昨日、継母の家に行った時も言われたっけ。「こう言ってはなんだけど、あの難しいお父さんに育てられたというのに、あなたはいつも親切心をもって本当にいい娘だった。私があのお父さんと最後まで一緒にいられたのは、あなたのおかげだったのよ。あなたは私によく気を使ってくれて、だから我慢できたの」と。

私はこの言葉をきいて後ろにひっくり返りそうになるほどびっくりした。私が二十歳の時に父と継母は結婚したのだが、私はずうううううううううううううっと、家庭のなかに居場所がないと感じ続けていたからだ。確かに継母に気を使って、父がグダグダいいだと常に継母の味方をしていたが、そのことに疲れきって孤独だったし、死んだ方がましだと思いつめることもたびたびだった。

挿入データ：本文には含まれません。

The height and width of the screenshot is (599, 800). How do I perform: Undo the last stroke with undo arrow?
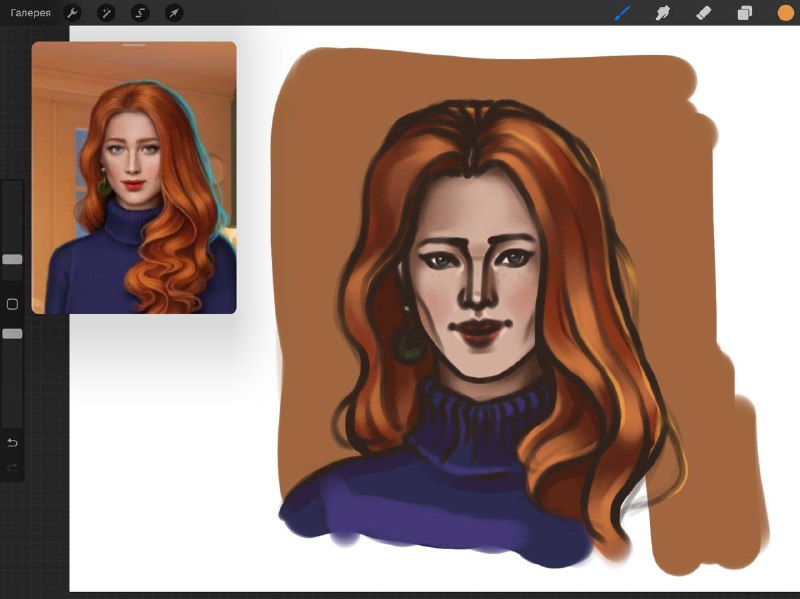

ただ、継母には感謝をしている。いろいろあったし、激しい嫌悪を覚えたこともあったし、縁を切りたいと悩むこともあったが、そうした負の感情に捕らわれている時でも、父と結婚し、父の世話に尽くしてもらい、父の未成熟な心を慰め癒してもらえたことへの感謝は一貫してある。自分の負担を軽くしてもらったという私のエゴ心の感謝といえなくもないが、でも、老齢になった継母に、感謝とともに、私の出来る限りの孝養を尽くしたいと思っているこの気持ちは、本当だと言いきることができる。